There is this old unanswered question: https://math.stackexchange.com/questions/1025626/proof-the-fourier-transform-is-unitary-not-unitary
What is the easiest way to see that the Fourier transform is unitary and why it is important to have constant $1/\sqrt{2\pi}$ to make it unitary.
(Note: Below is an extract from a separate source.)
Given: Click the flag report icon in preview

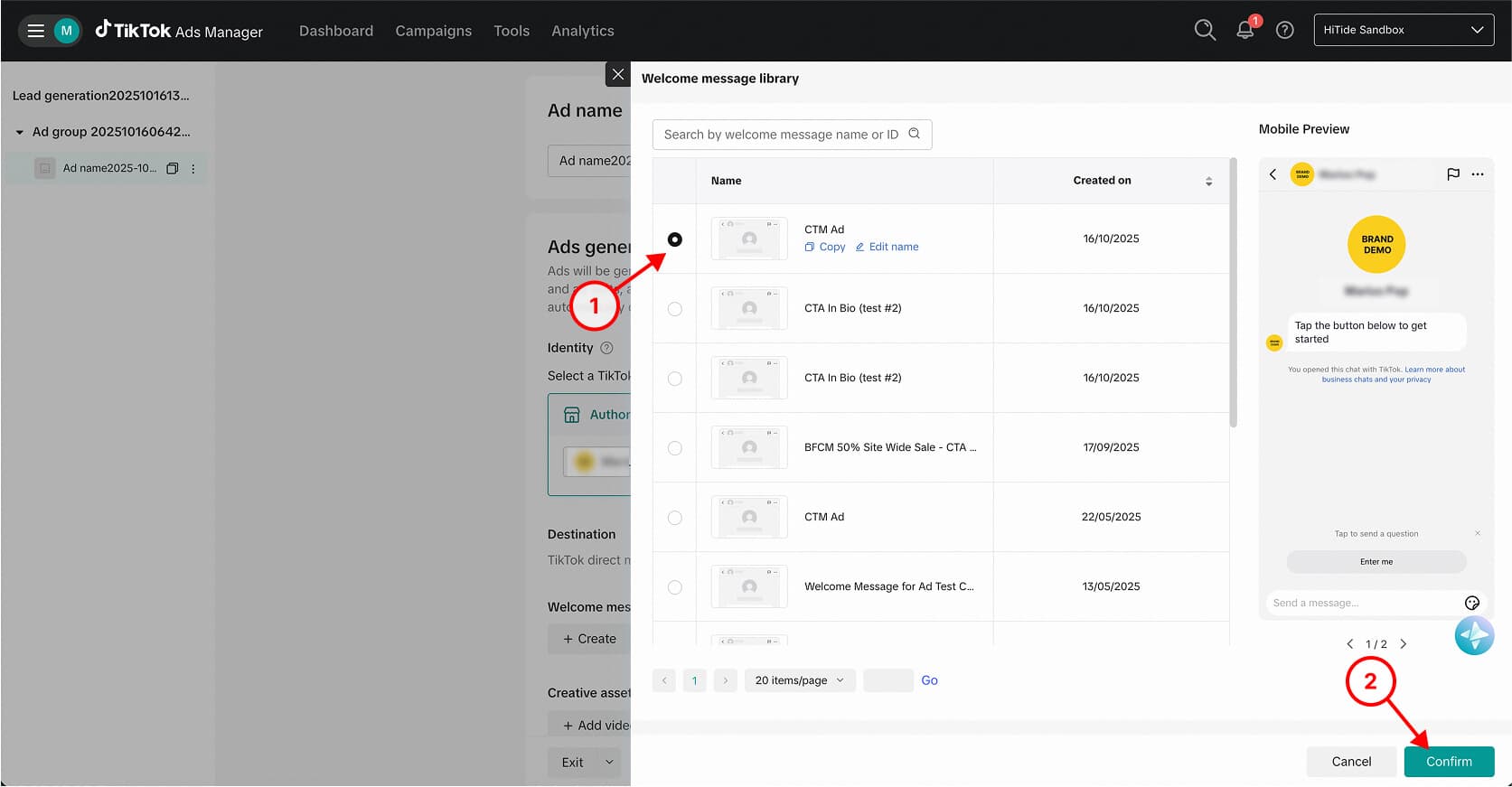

Why $1/\sqrt{2\pi}$ does not work?
The second part of the question is whether there are other integral operators, i.e. $(Fg)(y) = \int g(x)k(x,y)dx$ which are unitary and where the function $k$ is real.
If $Q$ is unitary (i.e. $\langle Qx, Qy\rangle = \langle x, y\rangle$ for all $x,y$ in your space) and you multiply $Q$ by any constant $\lambda$, you get $$\langle \tilde Qx, \tilde Qy\rangle = \langle \lambda Q x, \lambda Q y\rangle = \lambda\bar\lambda\langle Qx, Qy\rangle = |\lambda|^2 \langle x,y\rangle$$ Thus the constants wich make $\tilde Q$ unitary iff $Q$ is unitary are those with magnitude $|\lambda| = 1$. For complex vector spaces these are characterized by $e^{i\theta}$. Thus if you accept the unitarity of $\mathcal F$ defined with the constant $\frac1{\sqrt{2\pi}}$, you already know all scalar multiples of $\mathcal F$ wich are unitary, namely the family $$\mathcal F_\theta[f] (\xi) := \frac{e^{i\theta}}{\sqrt{2\pi}} \int_{\mathbb R} f(x) e^{i\xi x}\ \mathrm dx \\ \mathcal F_\theta^{-1}[\hat f](x) = \frac{e^{-i\theta}}{\sqrt{2\pi}} \int_{\mathbb R} \hat f(\xi) e^{-i\xi x}\ \mathrm d\xi$$
Regarding your second question, many operators of the convolution type $$F[g](y) = (g\ast f)(y) = \int_{K} g(x)f(x \ominus y)\ \mathrm dx$$ with appropriate conditions on $f$ and an LCA group $K$ are examples.